Sat Feb 9, 2013, 05:28 PM

20. you want examples? examples

ProgressiveProfessor Who makes that argument? I have never seen it made in serious conversation

tues aft: me either ... never heard this claim in Any Conversation, serious or otherwise - Not to say that I


steve in panama city: There are several hunting rifles more powerful than an AR-15. And what about a shotgun? A 12-gauge shotgun is about the most dangerous gun at close range. How about a .22-caliber rifle or pistol? They {ARs} are just small-caliber guns, but the bullet travels at such a high velocity it can do more damage than most high-powered guns.
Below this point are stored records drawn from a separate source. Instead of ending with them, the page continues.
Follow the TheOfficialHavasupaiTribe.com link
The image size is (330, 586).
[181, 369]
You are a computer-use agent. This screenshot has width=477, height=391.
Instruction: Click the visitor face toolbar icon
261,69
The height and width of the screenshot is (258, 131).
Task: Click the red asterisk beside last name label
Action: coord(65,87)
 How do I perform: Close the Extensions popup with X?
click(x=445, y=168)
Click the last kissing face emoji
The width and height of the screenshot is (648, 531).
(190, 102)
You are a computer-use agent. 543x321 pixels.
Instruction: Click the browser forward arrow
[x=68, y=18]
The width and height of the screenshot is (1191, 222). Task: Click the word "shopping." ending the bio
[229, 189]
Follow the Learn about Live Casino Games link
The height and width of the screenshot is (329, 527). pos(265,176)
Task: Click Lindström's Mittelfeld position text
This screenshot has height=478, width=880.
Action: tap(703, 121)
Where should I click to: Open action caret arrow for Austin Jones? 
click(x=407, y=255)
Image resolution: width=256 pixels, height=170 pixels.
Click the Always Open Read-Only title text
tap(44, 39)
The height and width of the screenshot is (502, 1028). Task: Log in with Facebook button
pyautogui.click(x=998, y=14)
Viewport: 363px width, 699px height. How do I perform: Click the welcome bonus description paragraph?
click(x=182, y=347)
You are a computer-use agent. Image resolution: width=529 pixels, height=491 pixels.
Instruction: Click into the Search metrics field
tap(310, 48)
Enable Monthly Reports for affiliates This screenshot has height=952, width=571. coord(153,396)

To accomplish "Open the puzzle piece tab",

And all these guns are semi-automatic.
http://www.newsherald.com/opinions/letters-to-the-editor/an-assault-rifle-may-not-be-what-you-think-it-is-1.68196

Tho he clearly qualifies what he's saying enough to gun folk, he does leave an impression of parity to the novitiate: When you look at the two calibers, the 22 long rifle bullet is not much smaller then the 223 Remington. If your shots are less then 100 yards, the 22 long rifle loaded with high grade bullets can get close to 223 Remington. Lets be honest, there is no way the 22 Long Rifle can match the ballistics of the 223 Remington.
There is not “that” much difference between the 22 long rifle bullet and the 223 Remington bullet. Keep in mind we are talking about bullet diameter and bullet weight, and not the cartridge length.
Is there a difference between the 22 long rifle and the 223 Remington? Of course there is. But if I were shooting less then say 75 yards, I would take either the 22 long rifle or the 223 Remington.
If I was hunting small game, I would use the 22 long rifle;
if I needed to ask a trespasser what he was doing in my field, I would bring my AR-15;

http://www.survivalboards.com/2012-10-02/middle-ground-rifle-caliber-for-shtf-teotwawki/

There's no serious argument tht I know of (by the army, or gunmakers, or cops) that a 22 is the same as a .223, but some gunnuts will do anything to mislead.

Clames Disingenuous is the argument is that a .223 will make you more dead than .22LR. Which sums up the vast majority of your arguments.

Pretty specious reasoning which superficially glosses over the underlying point, survivability, somewhat the opposite of lethality.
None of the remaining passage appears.